Data records
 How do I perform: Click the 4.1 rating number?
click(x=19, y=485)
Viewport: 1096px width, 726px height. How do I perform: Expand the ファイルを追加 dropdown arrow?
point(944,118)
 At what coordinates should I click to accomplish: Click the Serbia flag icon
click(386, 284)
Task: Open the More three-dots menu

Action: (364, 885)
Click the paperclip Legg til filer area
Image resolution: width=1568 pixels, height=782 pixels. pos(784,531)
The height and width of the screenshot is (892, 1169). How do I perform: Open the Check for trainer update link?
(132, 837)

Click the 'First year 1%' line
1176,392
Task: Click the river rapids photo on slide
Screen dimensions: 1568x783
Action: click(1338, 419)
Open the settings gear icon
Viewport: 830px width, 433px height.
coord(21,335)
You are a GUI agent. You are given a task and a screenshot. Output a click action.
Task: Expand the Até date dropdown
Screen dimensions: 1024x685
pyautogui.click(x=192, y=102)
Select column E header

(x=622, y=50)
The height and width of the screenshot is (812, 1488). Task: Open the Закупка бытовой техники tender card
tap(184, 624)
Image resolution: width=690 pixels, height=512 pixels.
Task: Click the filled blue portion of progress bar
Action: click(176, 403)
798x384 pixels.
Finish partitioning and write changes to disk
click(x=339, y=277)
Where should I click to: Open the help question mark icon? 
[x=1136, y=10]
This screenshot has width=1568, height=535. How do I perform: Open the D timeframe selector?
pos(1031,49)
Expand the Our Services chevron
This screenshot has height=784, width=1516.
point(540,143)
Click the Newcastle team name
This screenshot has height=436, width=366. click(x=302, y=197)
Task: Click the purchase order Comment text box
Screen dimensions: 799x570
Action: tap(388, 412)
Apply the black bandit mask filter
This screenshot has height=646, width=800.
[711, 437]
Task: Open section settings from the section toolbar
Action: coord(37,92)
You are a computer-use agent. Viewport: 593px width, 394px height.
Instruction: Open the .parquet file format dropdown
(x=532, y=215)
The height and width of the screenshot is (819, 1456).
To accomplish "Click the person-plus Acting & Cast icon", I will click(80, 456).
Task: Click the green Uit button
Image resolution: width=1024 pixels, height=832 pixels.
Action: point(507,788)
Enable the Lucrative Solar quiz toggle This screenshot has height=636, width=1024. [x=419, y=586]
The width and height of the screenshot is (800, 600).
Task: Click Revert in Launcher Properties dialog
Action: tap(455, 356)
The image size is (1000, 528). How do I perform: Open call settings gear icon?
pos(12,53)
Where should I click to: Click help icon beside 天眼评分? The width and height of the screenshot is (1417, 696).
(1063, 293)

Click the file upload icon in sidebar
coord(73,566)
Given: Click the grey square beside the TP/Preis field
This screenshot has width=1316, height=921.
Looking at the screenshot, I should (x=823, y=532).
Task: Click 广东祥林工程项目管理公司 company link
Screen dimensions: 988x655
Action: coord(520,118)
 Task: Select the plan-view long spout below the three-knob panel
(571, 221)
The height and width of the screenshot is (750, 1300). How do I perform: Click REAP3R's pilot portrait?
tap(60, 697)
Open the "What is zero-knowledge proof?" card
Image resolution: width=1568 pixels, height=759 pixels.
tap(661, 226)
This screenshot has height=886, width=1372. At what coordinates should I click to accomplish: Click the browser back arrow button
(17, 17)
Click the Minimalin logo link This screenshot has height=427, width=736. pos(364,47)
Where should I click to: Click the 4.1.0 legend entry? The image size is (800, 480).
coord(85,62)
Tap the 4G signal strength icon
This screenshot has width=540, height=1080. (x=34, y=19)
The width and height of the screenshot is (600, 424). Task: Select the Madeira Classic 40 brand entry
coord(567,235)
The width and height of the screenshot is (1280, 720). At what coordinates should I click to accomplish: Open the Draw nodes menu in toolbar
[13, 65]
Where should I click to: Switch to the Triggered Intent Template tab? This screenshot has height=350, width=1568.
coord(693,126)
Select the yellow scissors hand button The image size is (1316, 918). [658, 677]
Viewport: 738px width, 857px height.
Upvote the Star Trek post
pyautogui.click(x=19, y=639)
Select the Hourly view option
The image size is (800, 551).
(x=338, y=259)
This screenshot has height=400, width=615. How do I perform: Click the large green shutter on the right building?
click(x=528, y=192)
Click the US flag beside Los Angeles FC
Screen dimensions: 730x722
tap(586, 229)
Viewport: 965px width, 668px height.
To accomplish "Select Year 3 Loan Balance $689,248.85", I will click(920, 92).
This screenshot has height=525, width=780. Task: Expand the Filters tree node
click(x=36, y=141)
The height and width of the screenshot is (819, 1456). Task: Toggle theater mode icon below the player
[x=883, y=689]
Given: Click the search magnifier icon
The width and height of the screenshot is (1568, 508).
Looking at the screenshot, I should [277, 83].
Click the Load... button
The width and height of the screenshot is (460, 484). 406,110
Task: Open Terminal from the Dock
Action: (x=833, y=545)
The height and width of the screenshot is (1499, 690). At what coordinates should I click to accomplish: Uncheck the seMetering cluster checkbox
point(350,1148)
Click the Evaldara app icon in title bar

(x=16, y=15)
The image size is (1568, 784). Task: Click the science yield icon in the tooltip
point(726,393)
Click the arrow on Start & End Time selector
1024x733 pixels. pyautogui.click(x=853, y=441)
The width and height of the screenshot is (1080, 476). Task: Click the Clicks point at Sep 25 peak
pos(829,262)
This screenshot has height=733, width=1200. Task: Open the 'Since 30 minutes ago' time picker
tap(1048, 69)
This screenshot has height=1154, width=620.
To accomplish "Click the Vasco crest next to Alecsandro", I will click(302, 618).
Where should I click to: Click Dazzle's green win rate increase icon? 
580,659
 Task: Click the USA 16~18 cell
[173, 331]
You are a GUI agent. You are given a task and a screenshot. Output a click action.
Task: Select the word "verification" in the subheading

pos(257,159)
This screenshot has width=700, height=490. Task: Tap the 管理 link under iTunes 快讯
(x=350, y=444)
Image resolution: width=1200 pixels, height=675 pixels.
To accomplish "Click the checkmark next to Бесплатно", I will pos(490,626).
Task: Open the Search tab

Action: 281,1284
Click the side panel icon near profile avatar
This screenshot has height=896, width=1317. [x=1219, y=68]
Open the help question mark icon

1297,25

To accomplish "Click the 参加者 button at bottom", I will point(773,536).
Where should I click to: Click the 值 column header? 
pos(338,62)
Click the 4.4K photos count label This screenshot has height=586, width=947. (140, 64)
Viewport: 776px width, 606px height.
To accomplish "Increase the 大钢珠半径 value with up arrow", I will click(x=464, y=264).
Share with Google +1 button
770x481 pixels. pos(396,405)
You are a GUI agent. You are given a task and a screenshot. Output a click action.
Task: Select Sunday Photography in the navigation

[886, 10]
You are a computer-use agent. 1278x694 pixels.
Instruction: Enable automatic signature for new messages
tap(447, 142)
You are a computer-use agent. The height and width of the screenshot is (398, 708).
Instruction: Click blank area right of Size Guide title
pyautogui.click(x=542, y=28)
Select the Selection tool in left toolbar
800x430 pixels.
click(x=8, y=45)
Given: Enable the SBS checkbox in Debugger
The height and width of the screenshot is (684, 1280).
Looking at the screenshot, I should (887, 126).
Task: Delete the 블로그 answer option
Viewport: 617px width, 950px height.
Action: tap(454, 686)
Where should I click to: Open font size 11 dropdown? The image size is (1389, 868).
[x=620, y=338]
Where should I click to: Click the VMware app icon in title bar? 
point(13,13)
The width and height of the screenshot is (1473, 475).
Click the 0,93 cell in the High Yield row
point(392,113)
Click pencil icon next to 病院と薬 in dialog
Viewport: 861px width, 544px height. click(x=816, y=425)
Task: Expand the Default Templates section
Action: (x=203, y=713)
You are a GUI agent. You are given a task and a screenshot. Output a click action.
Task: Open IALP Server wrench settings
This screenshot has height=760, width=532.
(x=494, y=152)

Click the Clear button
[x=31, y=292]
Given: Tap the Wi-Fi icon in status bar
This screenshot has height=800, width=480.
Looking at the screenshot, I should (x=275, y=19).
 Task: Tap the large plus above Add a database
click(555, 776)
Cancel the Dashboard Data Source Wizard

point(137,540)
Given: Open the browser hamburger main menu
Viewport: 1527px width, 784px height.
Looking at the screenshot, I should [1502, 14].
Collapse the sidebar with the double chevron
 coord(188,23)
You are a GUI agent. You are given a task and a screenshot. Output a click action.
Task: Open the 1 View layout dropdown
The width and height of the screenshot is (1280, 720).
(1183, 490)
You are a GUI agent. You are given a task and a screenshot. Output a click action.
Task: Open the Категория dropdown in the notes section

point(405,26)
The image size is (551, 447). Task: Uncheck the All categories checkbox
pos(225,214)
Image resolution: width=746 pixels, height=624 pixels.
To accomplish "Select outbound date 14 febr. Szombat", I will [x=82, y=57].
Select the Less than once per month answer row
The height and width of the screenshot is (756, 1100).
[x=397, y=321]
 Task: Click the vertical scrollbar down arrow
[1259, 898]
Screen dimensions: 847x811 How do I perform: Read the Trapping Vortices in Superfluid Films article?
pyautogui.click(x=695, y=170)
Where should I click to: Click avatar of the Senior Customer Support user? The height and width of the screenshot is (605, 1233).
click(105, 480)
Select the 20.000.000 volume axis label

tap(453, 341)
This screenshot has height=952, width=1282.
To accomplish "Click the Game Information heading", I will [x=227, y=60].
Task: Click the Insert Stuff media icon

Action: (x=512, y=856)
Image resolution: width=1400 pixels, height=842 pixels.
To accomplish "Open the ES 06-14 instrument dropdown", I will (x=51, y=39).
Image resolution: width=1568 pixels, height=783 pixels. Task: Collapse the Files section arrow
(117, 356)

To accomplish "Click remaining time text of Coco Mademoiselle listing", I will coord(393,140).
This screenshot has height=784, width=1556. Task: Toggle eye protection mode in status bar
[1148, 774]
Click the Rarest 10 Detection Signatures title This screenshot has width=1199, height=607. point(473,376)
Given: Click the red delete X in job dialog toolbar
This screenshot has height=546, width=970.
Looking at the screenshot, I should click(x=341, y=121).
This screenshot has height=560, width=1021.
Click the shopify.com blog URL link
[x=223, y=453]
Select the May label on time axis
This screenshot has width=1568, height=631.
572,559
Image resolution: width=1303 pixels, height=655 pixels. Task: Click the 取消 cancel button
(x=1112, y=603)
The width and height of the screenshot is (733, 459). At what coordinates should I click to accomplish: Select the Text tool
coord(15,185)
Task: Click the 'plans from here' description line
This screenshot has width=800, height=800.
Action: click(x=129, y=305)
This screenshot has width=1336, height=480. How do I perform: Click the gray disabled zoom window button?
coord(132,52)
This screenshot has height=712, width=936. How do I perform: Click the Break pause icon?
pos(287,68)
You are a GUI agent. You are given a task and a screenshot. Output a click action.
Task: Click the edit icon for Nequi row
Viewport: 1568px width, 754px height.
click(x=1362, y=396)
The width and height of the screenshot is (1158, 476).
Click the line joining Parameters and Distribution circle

**Problem to work on**.
Please determine how many lines of the records above include the word "computer", replying with a number alone.

**Solution for this problem**.
3